First, there was Mr. Gonzales’s lame op-ed article in USA Today trying to defend the obviously politically motivated firing of eight United States attorneys, which he dismissed as an “overblown personnel matter.” Then his inspector general exposed the way the Federal Bureau of Investigation has been abusing yet another unnecessary new power that Mr. Gonzales helped wring out of the Republican-dominated Congress in the name of fighting terrorism.
And those are just the newer problems, adding to the list that includes warrantless eavesdropping, signing statements, ignoring the Geneva Conventions, and undermining voting rights. As the NYT put it, “More than anyone in the administration, except perhaps Vice President Dick Cheney, Mr. Gonzales symbolizes Mr. Bush’s disdain for the separation of powers, civil liberties and the rule of law.”
As it happens, the Times is not alone in wanting to see Gonzales give up his post.
Yesterday, two leading Democratic senators, Joseph Biden (Del.) and Chuck Schumer (N.Y.), said the same thing. Schumer said Gonzales has “been even more political than his predecessor, Attorney General Ashcroft,” and that Gonzales “either doesn’t accept or doesn’t understand that he is no longer just the president’s lawyer, but has a higher obligation to the rule of law and the Constitution, even when the president should not want it to be so.”
Gonzales isn’t exactly popular among Republicans, either.
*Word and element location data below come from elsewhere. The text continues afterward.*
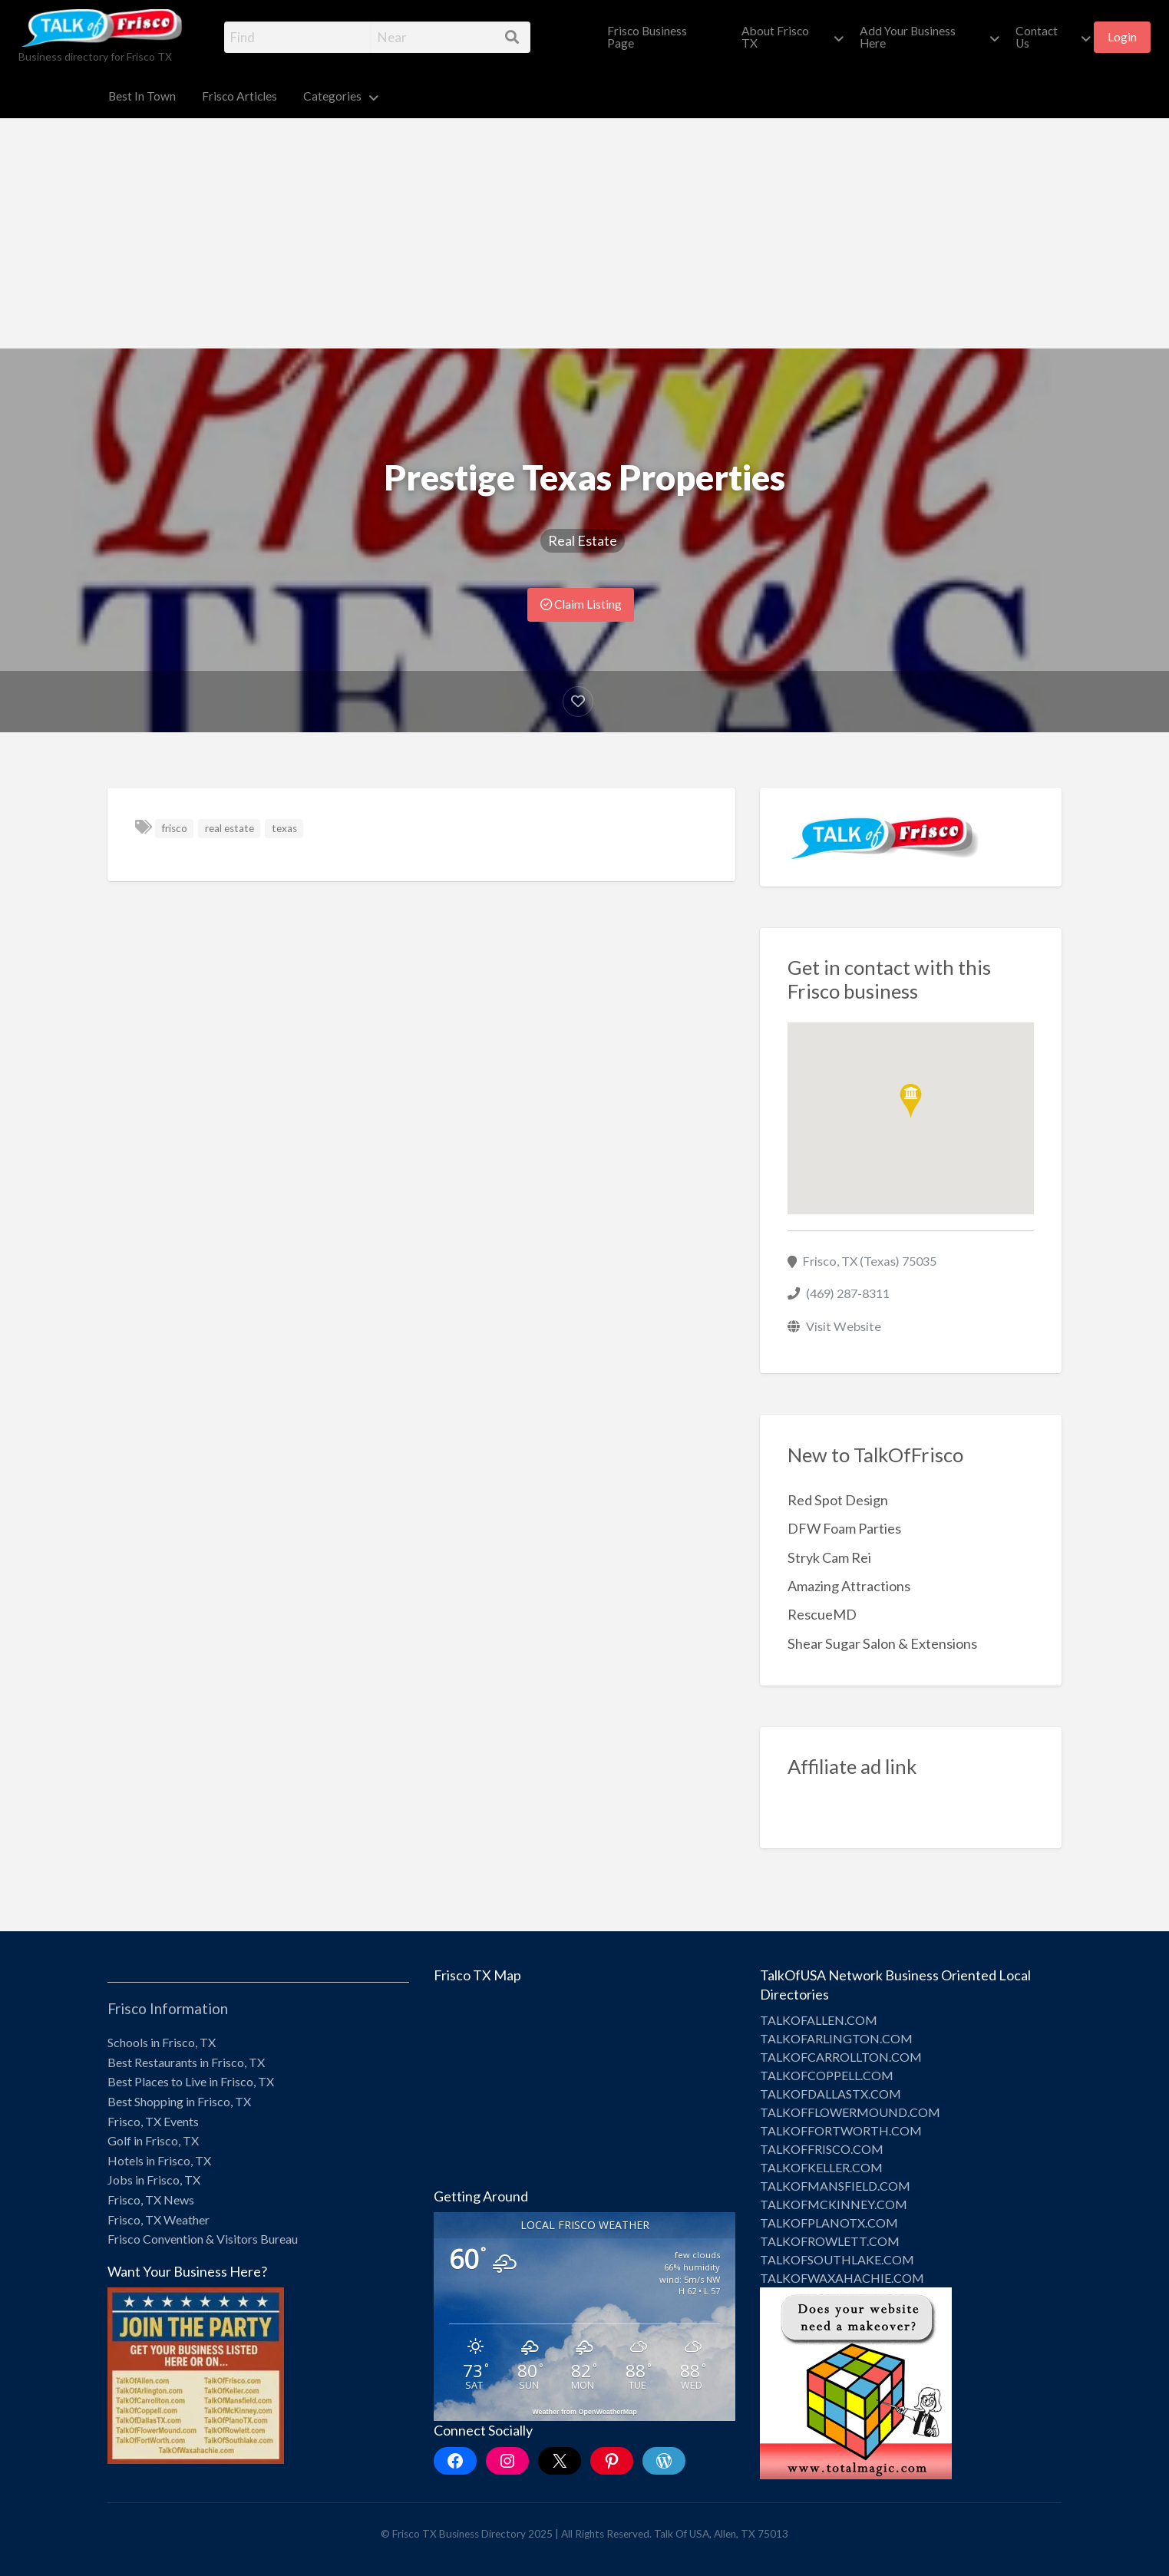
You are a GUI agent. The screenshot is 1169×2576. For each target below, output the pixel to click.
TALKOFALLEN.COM (818, 2020)
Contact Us (1036, 37)
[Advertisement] (584, 233)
The WaPo reported over the weekend, “[S]everal Washington lawyers and GOP strategists with close ties to the White House said last week that lawmakers and conservative lawyers are nervous that Gonzales may not be up to the job.” The Post quoted one GOP adviser to the White House, “This attorney general doesn’t have anybody’s confidence. It’s the worst of Bush — it’s intense loyalty for all the wrong reasons.”
Joe Conason noted that even Bush loyalists in Senate are publicly wavering.
Listen to Sen. John Ensign, a Nevada Republican whose voice is rarely (if ever) raised in protest against the Bush administration. He was an enthusiastic supporter of Gonzales when the White House promoted him to head the Justice Department after the president’s reelection.
But Ensign is now furious because Daniel G. Bogden, whose appointment he had advocated as U.S. attorney five years ago, was among those dumped by Gonzales, over his objections. Told last December that Bogden was being fired for “performance reasons,” Ensign listened incredulously on Tuesday as a Gonzales aide admitted that there were no problems with Bogden’s performance of his duties. The next day Ensign told the Las Vegas Review-Journal (via TPM Muckraker):
“What the Justice Department testified yesterday is inconsistent with what they told me,” said Ensign. “I can’t even tell you how upset I am at the Justice Department.” Did he believe he had been misled? “I was not told the same thing [in December] that I was at the hearing, let me put it that way.” He knew that he had been disrespected — along with fundamental concepts of American government.
It’s possible, if not likely, that these series of events will be enough to force Gonzales’ ouster. That’s especially true if the White House starts to look for a fall-guy to take the blame for these newer scandals.
That said, Josh Marshall raises an important point: as awful as Gonzales is as Attorney General, the systemic problems at the White House go well beyond one incompetent cabinet secretary.
With the rapid pace of events, I suspect it’s only a matter of time before the pressure starts to build for Alberto Gonzales’s resignation. But this isn’t about Alberto Gonzales. This isn’t a guy with his own political strategy, his own list of political chits to arrange or grand strategies to advance. He’s George W. Bush’s consigliere. He gets done what the president wants done. It is a relationship almost Newtonian in its directness.
This was the main question senators had when Gonzales was nominated to be Attorney General — whether he understood the difference between being the White House Counsel, the president’s legal advocate and advisor, and the Attorney General, the chief law enforcement officer of the United States.
Clearly, it’s not a distinction he recognizes. But this also tells us that this isn’t something Gonzales thought up or did on his own. As two “senior Justice [Department] officials” told Michael Isikoff, the list of eight US Attorneys to be fired was developed “with input from the White House.”
That’s the story.
Quite right. There’s no doubt that Gonzales should be held accountable for his role in these scandals, but let’s not forget that the buck doesn’t stop with him.